Investor Relations and Market Perception
Grown Rogue has seen increased interest from both retail and institutional investors as its stock price has risen significantly over the past year. The company has been approached by several U.S. funds and Canadian banks, which are interested in marketing the Grown Rogue story and potentially providing financing for future expansion. However, Grown Rogue remains cautious about diluting its shareholders and is focused on raising capital only when it can create additional value for both existing and new investors.
The company also maintains a strong relationship with its major shareholders, including Bengal Capital and Mindset Capital, who have been supportive of Grown Rogue's long-term strategy and have not sold any of their shares. Grown Rogue's management team, led by Obie Strickler, is committed to transparent and consistent communication with investors, ensuring that they are well-informed about the company's progress and future plans.
Challenges and Opportunities
Despite the significant progress Grown Rogue has made, the company faces ongoing challenges in navigating the competitive and rapidly evolving cannabis industry. CEO Obie Strickler acknowledges that the industry is a "knife fight" that requires constant vigilance, intensity, and adaptability. The company must also continue to manage its growth carefully, avoiding the pitfalls of overexpansion and maintaining the discipline that has been key to its success thus far.

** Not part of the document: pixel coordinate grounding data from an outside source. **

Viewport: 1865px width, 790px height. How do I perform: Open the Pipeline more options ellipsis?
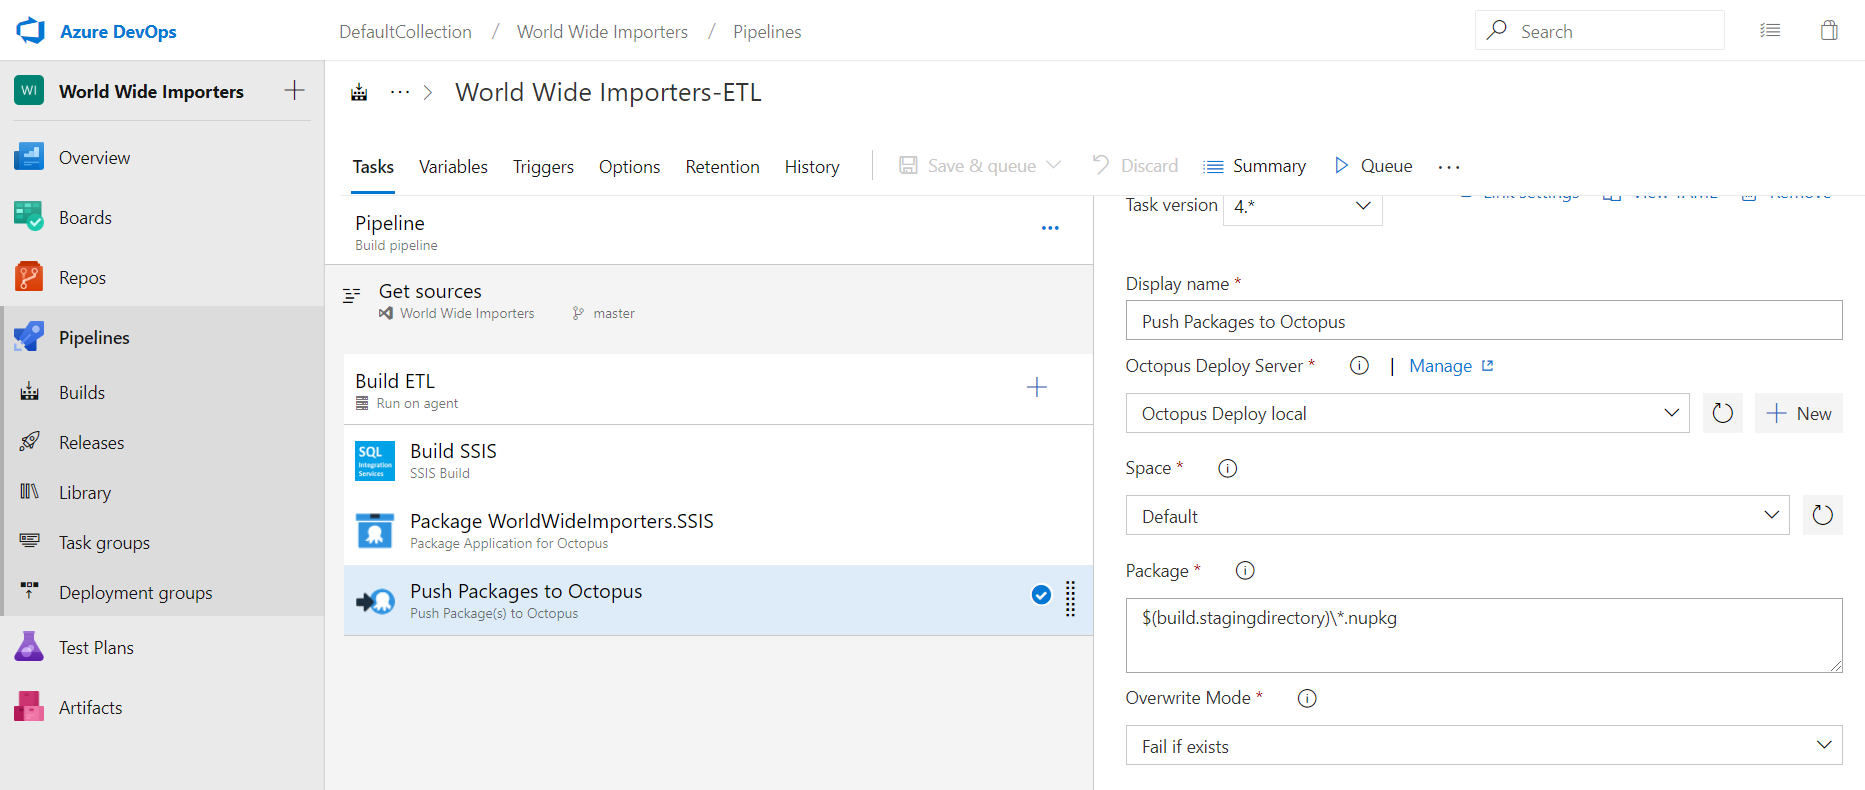click(x=1050, y=228)
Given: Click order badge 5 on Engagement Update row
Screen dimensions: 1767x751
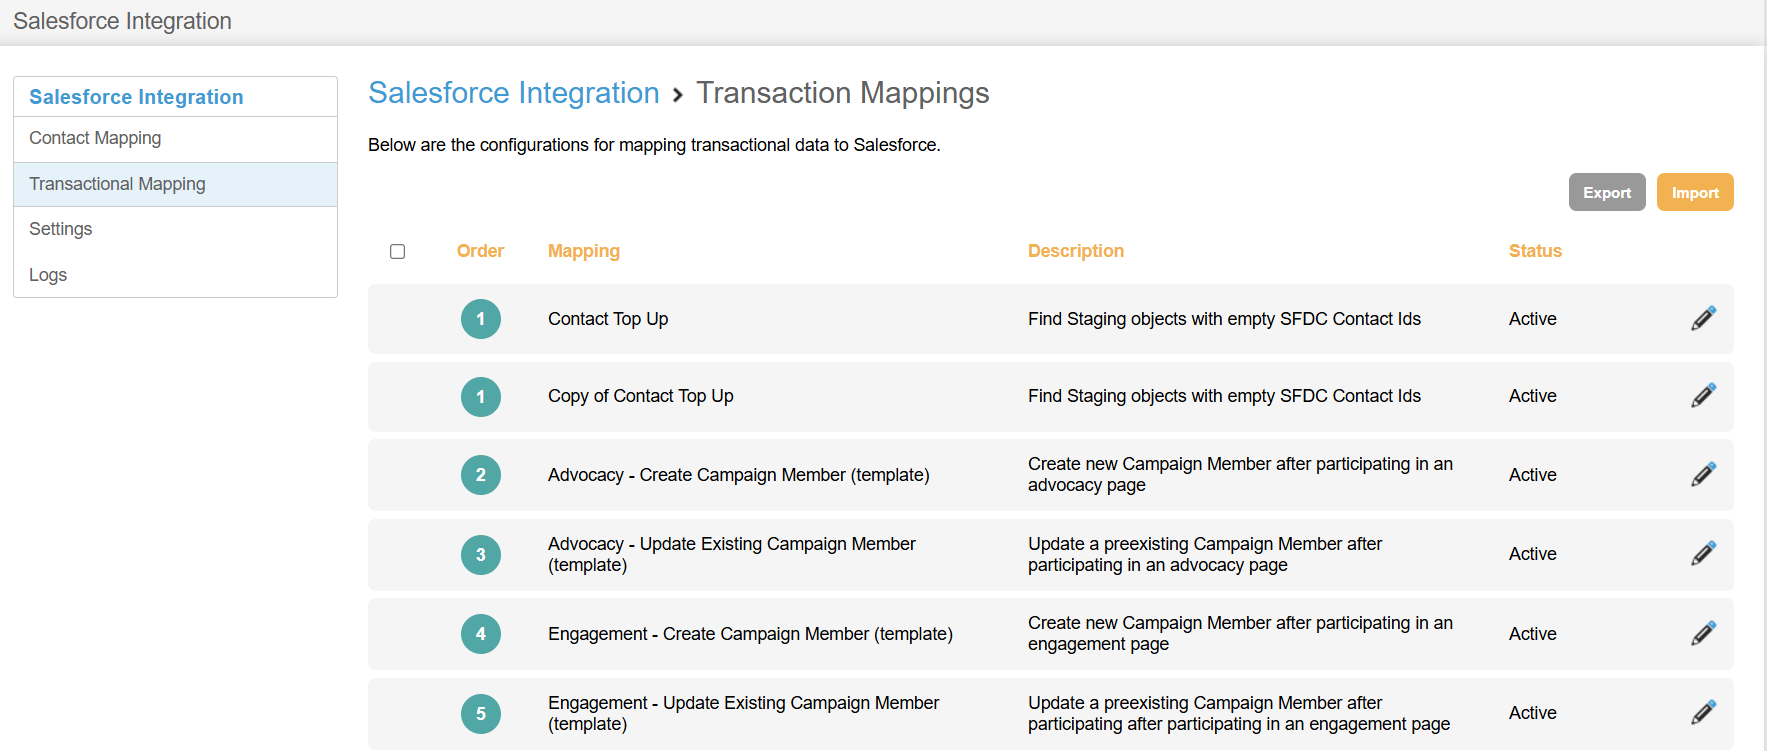Looking at the screenshot, I should click(481, 713).
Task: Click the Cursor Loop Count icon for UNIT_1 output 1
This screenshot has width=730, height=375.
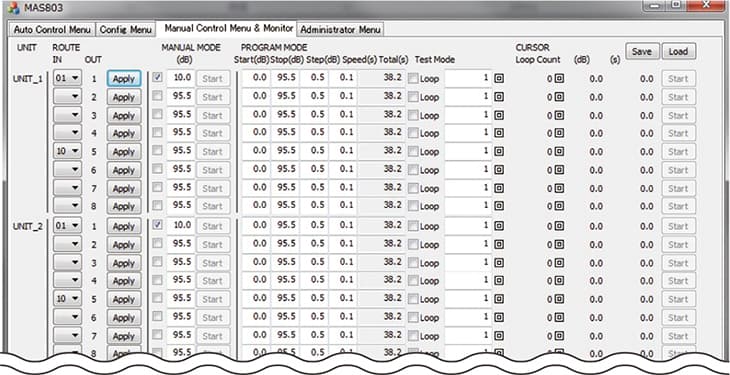Action: [x=559, y=79]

However, Grown Rogue also sees significant opportunities ahead, particularly in new markets like New Jersey, where the combination of limited licenses and high demand creates a favorable environment for profitable growth. The company is optimistic about its ability to continue expanding its footprint, improving its operations, and delivering value to its shareholders in the years to come.
In conclusion, Grown Rogue is a cannabis company that has demonstrated its ability to operate profitably in some of the most competitive markets in the U.S. and is now poised to expand into new, high-value markets. With a strong financial position, a committed management team, and a disciplined approach to growth, Grown Rogue is well-positioned to capitalize on the opportunities in the evolving U.S. cannabis industry. The company is focused on maintaining its competitive edge, delivering high-quality products, and creating long-term value for its shareholders.
1- Can you please compare it with Canadian cannabis? How can I get the date for each cannabis company's per-pound production cost?
2- Is there any R&D as in other countries? Any brand development for particular high-quality cannabis if they have to rotate genetics many times a year then the brand is hard.
3- Schedule 1 in cannabis does not allow innovation in the USA, while other countries do. what do you think about a decade from here when innovation and brand power would over take operations etc, part?